[Records]

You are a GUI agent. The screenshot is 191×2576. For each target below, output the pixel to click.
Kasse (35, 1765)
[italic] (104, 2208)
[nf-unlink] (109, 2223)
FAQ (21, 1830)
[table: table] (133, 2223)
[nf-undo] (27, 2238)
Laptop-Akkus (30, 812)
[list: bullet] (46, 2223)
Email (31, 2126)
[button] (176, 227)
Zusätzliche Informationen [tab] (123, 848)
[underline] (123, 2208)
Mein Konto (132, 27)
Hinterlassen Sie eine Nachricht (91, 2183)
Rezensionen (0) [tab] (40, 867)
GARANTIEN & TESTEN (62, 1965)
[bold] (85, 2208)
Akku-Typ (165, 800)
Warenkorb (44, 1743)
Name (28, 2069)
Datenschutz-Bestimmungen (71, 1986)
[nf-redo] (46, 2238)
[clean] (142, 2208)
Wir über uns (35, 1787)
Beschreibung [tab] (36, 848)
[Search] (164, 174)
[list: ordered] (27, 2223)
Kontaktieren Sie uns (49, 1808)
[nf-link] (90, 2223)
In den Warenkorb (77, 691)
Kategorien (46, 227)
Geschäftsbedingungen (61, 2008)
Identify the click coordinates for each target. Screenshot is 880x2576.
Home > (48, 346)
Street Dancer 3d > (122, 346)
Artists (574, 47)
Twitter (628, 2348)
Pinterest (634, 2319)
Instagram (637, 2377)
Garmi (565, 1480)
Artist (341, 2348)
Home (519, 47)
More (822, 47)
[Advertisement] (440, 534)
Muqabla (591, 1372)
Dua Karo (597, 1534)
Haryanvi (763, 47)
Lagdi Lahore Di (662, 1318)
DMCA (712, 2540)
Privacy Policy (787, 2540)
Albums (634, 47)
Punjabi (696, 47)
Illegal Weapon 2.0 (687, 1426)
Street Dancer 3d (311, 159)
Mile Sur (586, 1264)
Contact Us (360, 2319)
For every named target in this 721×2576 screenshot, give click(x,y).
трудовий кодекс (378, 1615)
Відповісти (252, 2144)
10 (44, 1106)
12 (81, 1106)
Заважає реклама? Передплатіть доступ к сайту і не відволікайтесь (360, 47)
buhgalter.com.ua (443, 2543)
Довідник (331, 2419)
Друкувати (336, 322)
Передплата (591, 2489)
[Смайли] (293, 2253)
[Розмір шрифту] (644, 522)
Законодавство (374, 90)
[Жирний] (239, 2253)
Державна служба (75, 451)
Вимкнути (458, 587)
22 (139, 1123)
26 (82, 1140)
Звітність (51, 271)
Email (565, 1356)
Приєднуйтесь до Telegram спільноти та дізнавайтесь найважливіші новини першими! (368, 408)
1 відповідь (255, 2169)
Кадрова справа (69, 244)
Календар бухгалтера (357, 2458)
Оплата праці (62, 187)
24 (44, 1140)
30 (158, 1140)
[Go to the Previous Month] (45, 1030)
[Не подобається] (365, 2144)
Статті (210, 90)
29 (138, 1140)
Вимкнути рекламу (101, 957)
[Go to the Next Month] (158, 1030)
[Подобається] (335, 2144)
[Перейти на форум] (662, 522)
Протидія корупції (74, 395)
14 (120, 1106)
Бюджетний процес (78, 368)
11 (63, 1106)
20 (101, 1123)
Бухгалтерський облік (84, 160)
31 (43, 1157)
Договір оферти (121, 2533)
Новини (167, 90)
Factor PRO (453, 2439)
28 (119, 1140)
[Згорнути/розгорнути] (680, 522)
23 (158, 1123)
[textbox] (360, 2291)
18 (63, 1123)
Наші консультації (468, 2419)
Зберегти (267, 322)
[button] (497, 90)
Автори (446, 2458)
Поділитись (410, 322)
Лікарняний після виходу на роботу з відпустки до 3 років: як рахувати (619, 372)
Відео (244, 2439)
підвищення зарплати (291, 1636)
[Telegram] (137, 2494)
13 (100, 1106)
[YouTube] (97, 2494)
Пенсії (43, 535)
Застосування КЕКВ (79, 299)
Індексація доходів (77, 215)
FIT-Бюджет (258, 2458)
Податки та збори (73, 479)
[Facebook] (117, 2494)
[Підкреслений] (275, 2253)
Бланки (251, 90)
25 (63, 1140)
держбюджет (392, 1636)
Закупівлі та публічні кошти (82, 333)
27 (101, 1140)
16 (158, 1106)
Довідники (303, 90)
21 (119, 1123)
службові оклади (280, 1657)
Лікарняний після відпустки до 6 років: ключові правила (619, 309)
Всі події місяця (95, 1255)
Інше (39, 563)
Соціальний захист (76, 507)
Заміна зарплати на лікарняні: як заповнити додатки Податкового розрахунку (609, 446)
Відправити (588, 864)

[/Records]

*Task goal*
What are the lines from the one with "Вимкнути (458, 587)" through the last line of the records above? Quote them exactly and add nothing.

*Solved exercise*
Вимкнути (458, 587)
22 (139, 1123)
26 (82, 1140)
Звітність (51, 271)
Email (565, 1356)
Приєднуйтесь до Telegram спільноти та дізнавайтесь найважливіші новини першими! (368, 408)
1 відповідь (255, 2169)
Кадрова справа (69, 244)
Календар бухгалтера (357, 2458)
Оплата праці (62, 187)
24 (44, 1140)
30 (158, 1140)
[Go to the Previous Month] (45, 1030)
[Не подобається] (365, 2144)
Статті (210, 90)
29 (138, 1140)
Вимкнути рекламу (101, 957)
[Go to the Next Month] (158, 1030)
[Подобається] (335, 2144)
[Перейти на форум] (662, 522)
Протидія корупції (74, 395)
14 (120, 1106)
Бюджетний процес (78, 368)
11 (63, 1106)
20 (101, 1123)
Бухгалтерський облік (84, 160)
31 (43, 1157)
Договір оферти (121, 2533)
Новини (167, 90)
Factor PRO (453, 2439)
28 (119, 1140)
[Згорнути/розгорнути] (680, 522)
23 (158, 1123)
[textbox] (360, 2291)
18 (63, 1123)
Наші консультації (468, 2419)
Зберегти (267, 322)
[button] (497, 90)
Автори (446, 2458)
Поділитись (410, 322)
Лікарняний після виходу на роботу з відпустки до 3 років: як рахувати (619, 372)
Відео (244, 2439)
підвищення зарплати (291, 1636)
[Telegram] (137, 2494)
13 (100, 1106)
[YouTube] (97, 2494)
Пенсії (43, 535)
Застосування КЕКВ (79, 299)
Індексація доходів (77, 215)
FIT-Бюджет (258, 2458)
Податки та збори (73, 479)
[Facebook] (117, 2494)
[Підкреслений] (275, 2253)
Бланки (251, 90)
25 (63, 1140)
держбюджет (392, 1636)
Закупівлі та публічні кошти (82, 333)
27 (101, 1140)
16 (158, 1106)
Довідники (303, 90)
21 (119, 1123)
службові оклади (280, 1657)
Лікарняний після відпустки до 6 років: ключові правила (619, 309)
Всі події місяця (95, 1255)
Інше (39, 563)
Соціальний захист (76, 507)
Заміна зарплати на лікарняні: як заповнити додатки Податкового розрахунку (609, 446)
Відправити (588, 864)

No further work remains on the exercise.